FeatureMermaidPlantUMLStructurizr
SyntaxSimpleMediumDSL-based
UML supportBasicFullC4 only
CI/CD friendlyYesYesYes
GitHub nativeYesNoNo
Architecture focusGeneralUMLC4 model
Learning curveLowMediumMedium
Best forFlowcharts, sequencesUML diagramsSoftware architecture

Version Control for Diagrams

Store diagram sources next to the code they describe:

project/
├── docs/
│   ├── architecture/
│   │   └── system-context.dsl  # Structurizr DSL
│   ├── api/
│   │   └── auth-flow.mmd       # Mermaid
│   └── deployment/
│       └── infrastructure.puml # PlantUML
└── src/

Review diagram changes in pull requests. Add a CI step that validates syntax:

npx @mermaid-js/mermaid-cli validate docs/**/*.mmd

Common Mistakes

1. Overcomplicating Diagrams

Trying to show everything on one diagram. A complex diagram helps no one. Split into multiple focused diagrams.

2. No Diagram at All

Pages about architecture or workflows without a single diagram. If a concept is visual, diagram it.

3. Binary Diagram Files in Git

PNG or SVG files that can’t be diffed. Always store the source text and regenerate images in CI.

4. Forgetting Mermaid Syntax Validation

Mermaid syntax errors silently produce blank diagrams. Add a CI validation step.

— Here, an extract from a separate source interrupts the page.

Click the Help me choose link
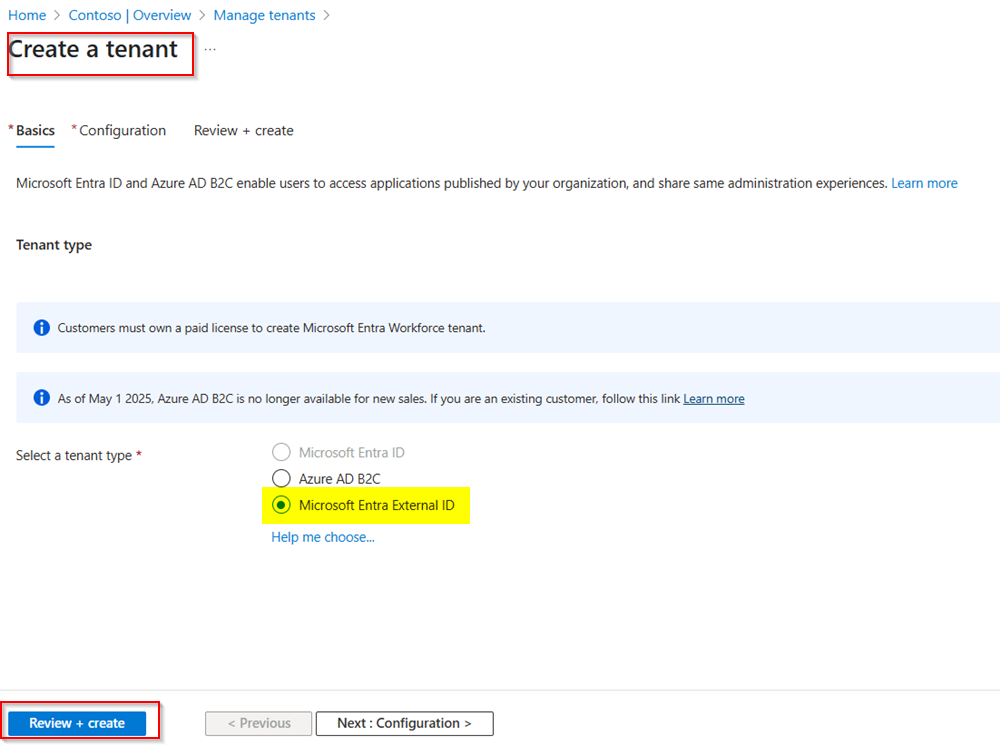coord(322,537)
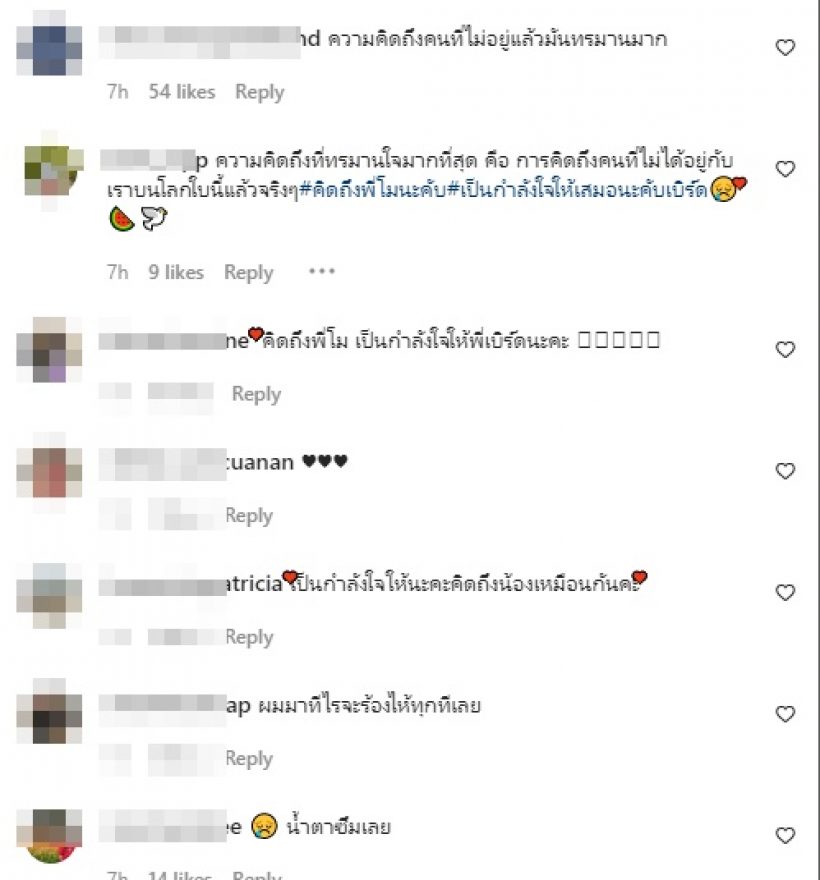
Task: Reply to the comment with 54 likes
Action: pos(259,92)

5. Inconsistent Diagram Style

Some diagrams use flowchart TD, others use graph LR. Pick one direction and layout style per project.

6. No alt Text for Diagrams

Screen readers can’t parse Mermaid output. Add descriptive alt text to every rendered diagram.

7. Diagrams That Never Update

Outdated architecture diagrams mislead more than they inform. Update diagrams alongside code changes.

Practice Questions

1. What are the three main benefits of diagram-as-code over GUI-based diagram tools?

Version control (text files diff cleanly), PR reviewability (changes are visible), and CI automation (renders and validates automatically).

2. What’s the syntax for creating a simple flowchart in Mermaid?

flowchart LR
  A[Start] --> B{Decision}
  B -->|Yes| C[Outcome]

3. When would you choose Structurizr over Mermaid?

For software architecture diagrams using the C4 model — system context, containers, components, and code. Mermaid is better for simpler flowcharts and sequences.

4. How do you validate Mermaid syntax in CI?

Use npx @mermaid-js/mermaid-cli validate docs/**/*.mmd or the Mermaid CLI to check syntax before rendering.

5. Challenge: Take a feature or system you’ve built. Create three diagrams for it: a Mermaid flowchart showing the process flow, a sequence diagram showing an API interaction, and a Structurizr C4 context diagram showing system architecture. Embed them in a documentation page.

Real-World Task

Audit an existing project’s documentation. Identify two places where a diagram would improve understanding. Create both diagrams using Mermaid and add them to the documentation. Verify they render correctly and add alt text.

FAQ

Which diagram tool should I learn first?
Mermaid. It’s the most widely supported (GitHub, GitLab, Notion, many SSGs), simplest syntax, and sufficient for 80% of diagram needs.
Can I use Mermaid in any documentation tool?
Most modern documentation tools support Mermaid natively: GitHub, GitLab, Notion, Obsidian, Hugo (via shortcode), Docusaurus (via plugin). Check your tool’s documentation.
How do I make Mermaid diagrams accessible?
Add descriptive alt text to every diagram. For Hugo: wrap the mermaid shortcode with a figure shortcode that includes alt text. Some projects generate a text description alongside the diagram.
What’s the downside of diagram-as-code?
Complex diagrams become hard to read in raw syntax. For highly complex UML, PlantUML or a visual editor may be better. Diagram-as-code excels at simple to moderately complex diagrams.
How do I ensure diagrams stay current?
Store diagram source alongside code. Add a CI check that fails if diagram source is older than the code it describes. Review diagrams as part of code review.